Invalidity is asserted upon two grounds — (1) That the statute and rule represent an invalid exercise of the police power under *148the constitution of the state of Florida. (2) That the statute and rule violate rights protected by the First Amendment to the constitution of the United States of America.

There can be no question that some of the activities of one engaged in the pursuits of a dispensing optician concern matters which are the proper subject of regulation under the police power. Recognition of this fact is not, however, dispositive of the problem presented.

While the scope of the police power is broad in nature, it is not without its limitations. In order for a statute or rule enacted or adopted on the basis of the police power to be valid, it is necessary that it bear a reasonable relationship to the public safety, health, morals and general welfare. (See Stadnik v. Shell’s City, Inc. 140 So. 2d 871 and Larson v. Lesser, 106 So. 2d 188).
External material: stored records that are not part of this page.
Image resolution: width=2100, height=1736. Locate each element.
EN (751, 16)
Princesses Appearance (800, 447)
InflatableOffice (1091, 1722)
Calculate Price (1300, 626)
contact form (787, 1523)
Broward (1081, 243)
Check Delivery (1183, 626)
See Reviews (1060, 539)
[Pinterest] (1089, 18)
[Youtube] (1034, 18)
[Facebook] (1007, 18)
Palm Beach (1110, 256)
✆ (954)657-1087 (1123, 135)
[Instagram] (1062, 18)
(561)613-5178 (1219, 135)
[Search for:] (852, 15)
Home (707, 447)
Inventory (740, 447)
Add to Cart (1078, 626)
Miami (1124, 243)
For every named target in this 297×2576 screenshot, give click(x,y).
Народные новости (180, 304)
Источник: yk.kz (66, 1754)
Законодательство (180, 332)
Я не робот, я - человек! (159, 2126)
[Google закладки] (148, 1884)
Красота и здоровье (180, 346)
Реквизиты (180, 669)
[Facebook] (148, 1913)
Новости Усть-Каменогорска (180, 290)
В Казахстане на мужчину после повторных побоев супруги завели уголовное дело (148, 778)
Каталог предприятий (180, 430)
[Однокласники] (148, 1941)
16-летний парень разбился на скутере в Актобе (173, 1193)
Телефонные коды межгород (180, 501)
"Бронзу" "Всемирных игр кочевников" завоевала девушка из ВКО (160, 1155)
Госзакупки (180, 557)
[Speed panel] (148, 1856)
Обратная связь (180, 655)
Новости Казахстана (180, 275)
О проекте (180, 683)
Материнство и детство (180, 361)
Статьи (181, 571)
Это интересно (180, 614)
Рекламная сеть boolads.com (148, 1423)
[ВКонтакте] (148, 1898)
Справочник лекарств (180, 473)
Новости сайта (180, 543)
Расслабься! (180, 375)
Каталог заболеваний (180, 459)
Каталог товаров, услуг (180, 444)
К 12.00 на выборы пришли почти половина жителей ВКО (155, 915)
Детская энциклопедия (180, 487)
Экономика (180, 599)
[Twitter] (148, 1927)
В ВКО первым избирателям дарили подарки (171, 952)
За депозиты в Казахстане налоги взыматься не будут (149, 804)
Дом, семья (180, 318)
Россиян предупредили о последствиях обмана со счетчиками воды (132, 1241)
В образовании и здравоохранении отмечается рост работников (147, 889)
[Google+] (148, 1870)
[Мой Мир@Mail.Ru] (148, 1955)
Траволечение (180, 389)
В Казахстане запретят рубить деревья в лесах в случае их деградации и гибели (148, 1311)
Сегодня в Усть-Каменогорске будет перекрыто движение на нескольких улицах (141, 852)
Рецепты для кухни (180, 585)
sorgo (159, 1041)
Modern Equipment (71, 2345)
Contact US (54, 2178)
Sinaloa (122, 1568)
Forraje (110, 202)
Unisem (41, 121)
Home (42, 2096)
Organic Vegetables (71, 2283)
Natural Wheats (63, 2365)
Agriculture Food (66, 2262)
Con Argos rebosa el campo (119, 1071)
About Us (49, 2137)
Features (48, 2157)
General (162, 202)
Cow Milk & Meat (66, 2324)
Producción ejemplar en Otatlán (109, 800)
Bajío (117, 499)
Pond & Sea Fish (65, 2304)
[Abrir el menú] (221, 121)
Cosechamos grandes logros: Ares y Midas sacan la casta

The legislature in enacting §484.06 provided that such section was enacted in the interest of the public safety, health and welfare. Legislative findings are entitled to great weight, however, mere “conclusions” cannot be accepted as “findings” nor can the scope of the police power be measured solely by legislative declarations.

Courts should be ever hesitant to substitute their judgment for that of the legislature, a co-equal branch of government. While courts should always be reluctant to declare acts of the legislature invalid, yet it remains the duty of the courts to protect rights of litigants and to determine that the police power is exercised within constitutional boundaries.

Applying the observed principles and based upon the evidence received upon the issues formulated, this court cannot discern any reasonable relationship between the portions of the statute and rule claimed to be offensive and the proper exercise of the police power.

The evidence failed to demonstrate any benefit resulting to the general public from a limitation upon advertising of price or the granting of discounts by dispensing opticians. On the contrary, a substantial inference arises that such limitations are in fact detrimental to the general public interest in that prices are increased thereby.

The evidence before this court being clear that there exists no reasonable relationship between the limitations imposed by the statute and rule insofar as they prohibit price and discount advertising and the general welfare, we have no alternative but to declare as we now do that such limitations are unconstitutional.

*149Finding that the involved portions of the statute and rule are unconstitutional as an invalid exercise of the police power, it becomes unnecessary for this court to consider or determine whether such limitations also constitute a denial of protected rights under the First Amendment to the constitution of the United States.